Loss of routes a ‘real blow’ to Isle of Man Airport

Have your say

THE loss of the services to London City and Southampton are being blamed for a significant drop in passengers numbers at Isle of Man Airport.

Flybe scrapped its Ronaldsway to Southampton operation in February and Irish carrier Aer Arann withdrew its service to London City in early April – although British Airways subsequently stepped in to resurrect the latter route, with flights resuming last week.

Overall, airport passenger numbers in April fell by more than 1,500 compared with the same month last year – a drop of 2.65 per cent.

Nearly 4,000 passengers used the London City route in April last year but this reduced to just over 1,000 last month. Similarly, the 1,330 passengers flying to and from Southampton last April were unable to use the service this year, giving a potential shortfall from the two routes of well over 5,000 passengers.

In the interim, many air travellers transferred to the Flybe Gatwick service, which saw a sharp 20 per cent increase in traffic in April. Passengers on the route were up by some 2,000 and flights to and from Gatwick throughout the month were three quarters full.

Infrastructure Minister David Cretney remains confident that the underlying trend of steady market improvement will return over the next few months.

He said: ‘The loss of both routes recently, especially London City, has been a real blow to the airport and the island.

‘A direct air link with central London, especially the City Financial Centre, is fundamental to the island’s business and economy.
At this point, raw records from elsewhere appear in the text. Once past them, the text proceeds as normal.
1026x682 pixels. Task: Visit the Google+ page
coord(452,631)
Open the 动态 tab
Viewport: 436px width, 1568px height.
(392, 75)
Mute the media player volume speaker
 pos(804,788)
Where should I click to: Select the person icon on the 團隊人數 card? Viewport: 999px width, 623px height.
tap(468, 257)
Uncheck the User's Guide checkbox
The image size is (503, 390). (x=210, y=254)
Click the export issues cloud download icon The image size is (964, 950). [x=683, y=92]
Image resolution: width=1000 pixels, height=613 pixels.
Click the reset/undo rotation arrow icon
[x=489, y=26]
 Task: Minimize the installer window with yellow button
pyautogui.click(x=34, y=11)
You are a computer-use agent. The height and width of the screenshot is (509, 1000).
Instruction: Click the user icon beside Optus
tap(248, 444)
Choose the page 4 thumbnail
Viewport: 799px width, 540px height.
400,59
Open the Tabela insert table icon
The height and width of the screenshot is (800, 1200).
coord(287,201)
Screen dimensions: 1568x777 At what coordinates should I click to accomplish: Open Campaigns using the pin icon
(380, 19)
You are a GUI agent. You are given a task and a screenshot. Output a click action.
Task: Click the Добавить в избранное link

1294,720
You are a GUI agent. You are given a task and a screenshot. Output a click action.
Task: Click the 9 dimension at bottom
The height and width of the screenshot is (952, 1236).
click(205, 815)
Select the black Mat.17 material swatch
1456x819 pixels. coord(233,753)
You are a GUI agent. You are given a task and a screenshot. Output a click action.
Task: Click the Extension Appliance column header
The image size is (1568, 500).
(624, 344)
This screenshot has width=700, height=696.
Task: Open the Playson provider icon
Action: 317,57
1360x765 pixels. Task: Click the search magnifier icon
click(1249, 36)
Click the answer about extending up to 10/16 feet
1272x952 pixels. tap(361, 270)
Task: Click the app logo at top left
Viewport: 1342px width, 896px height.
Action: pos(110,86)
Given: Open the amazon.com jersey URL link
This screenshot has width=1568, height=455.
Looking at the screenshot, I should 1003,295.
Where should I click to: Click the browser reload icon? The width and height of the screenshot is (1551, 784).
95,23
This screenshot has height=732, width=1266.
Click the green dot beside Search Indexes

I am therefore delighted that BA CityFlyer has decided to take up the London City route and I am sure that over the next few months, once the route has become re-established, the steady upward trend will again continue.’

Services to Blackpool, Manchester and Liverpool were all up in April, providing an increase in North West traffic of 1,260 passengers.

Airport director Ann Reynolds said the launch of the Manx2.com London Oxford route earlier in the month and Flybe/Loganair’s new weekly link to Norwich provided a great alternative for those flying to and from central-southern England and East Anglia respectively.

Overall, passenger numbers of the airport in April were 55,917, down from 57,438 the previous year – and significantly down from the figure of 65,206 they were in April 2008, before the global economic downturn hit.